→ WHAT YOU HAVE TO DO: Within the records below, reproduce without change the lines from the line that has "Viewport: 1475px width, 773px height." through the line that has "Given: Click the 倍速 speed button", and only those.

→ SUPPLIED DATA:
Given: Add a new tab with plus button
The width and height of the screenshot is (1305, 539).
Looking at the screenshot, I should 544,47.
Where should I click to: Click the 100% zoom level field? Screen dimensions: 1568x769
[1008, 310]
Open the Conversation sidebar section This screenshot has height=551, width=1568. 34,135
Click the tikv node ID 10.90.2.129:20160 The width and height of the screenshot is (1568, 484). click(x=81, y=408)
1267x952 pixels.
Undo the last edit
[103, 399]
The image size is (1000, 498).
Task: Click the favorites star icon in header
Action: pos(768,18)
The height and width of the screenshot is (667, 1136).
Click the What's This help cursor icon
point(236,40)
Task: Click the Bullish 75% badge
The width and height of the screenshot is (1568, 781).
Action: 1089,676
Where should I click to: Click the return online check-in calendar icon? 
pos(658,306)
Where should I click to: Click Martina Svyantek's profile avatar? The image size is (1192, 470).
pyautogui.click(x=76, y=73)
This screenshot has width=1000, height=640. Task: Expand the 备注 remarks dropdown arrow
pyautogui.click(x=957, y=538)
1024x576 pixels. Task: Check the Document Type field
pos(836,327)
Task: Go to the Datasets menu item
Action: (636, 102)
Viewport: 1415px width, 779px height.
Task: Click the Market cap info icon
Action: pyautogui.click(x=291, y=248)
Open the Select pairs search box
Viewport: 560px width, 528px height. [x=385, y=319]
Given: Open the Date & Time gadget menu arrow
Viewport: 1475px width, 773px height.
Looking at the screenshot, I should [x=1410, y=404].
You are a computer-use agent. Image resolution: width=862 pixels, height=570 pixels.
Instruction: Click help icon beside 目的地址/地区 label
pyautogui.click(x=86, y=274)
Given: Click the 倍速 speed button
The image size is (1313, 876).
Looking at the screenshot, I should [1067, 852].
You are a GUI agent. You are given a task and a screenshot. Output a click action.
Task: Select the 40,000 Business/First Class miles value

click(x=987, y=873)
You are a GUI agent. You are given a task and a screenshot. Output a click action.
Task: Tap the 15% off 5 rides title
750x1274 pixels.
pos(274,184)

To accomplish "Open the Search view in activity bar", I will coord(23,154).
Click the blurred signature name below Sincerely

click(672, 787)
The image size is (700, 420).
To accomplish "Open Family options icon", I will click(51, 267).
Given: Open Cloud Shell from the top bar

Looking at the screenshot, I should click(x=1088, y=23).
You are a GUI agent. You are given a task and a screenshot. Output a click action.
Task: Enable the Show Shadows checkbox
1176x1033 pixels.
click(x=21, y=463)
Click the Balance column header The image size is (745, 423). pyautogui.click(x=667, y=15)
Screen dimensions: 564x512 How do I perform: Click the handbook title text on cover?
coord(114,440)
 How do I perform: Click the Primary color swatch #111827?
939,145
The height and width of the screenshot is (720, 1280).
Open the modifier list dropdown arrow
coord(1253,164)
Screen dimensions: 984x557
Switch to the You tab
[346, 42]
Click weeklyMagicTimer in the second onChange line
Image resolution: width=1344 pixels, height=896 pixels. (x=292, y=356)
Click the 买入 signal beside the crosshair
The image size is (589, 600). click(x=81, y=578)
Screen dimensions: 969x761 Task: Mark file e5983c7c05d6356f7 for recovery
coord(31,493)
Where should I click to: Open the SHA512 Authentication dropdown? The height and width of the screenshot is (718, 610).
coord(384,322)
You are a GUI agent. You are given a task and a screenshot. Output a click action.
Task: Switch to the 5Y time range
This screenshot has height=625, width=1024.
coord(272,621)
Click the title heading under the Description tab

→ EXPECTED OUTPUT:
Viewport: 1475px width, 773px height.
Looking at the screenshot, I should [x=1410, y=404].
You are a computer-use agent. Image resolution: width=862 pixels, height=570 pixels.
Instruction: Click help icon beside 目的地址/地区 label
pyautogui.click(x=86, y=274)
Given: Click the 倍速 speed button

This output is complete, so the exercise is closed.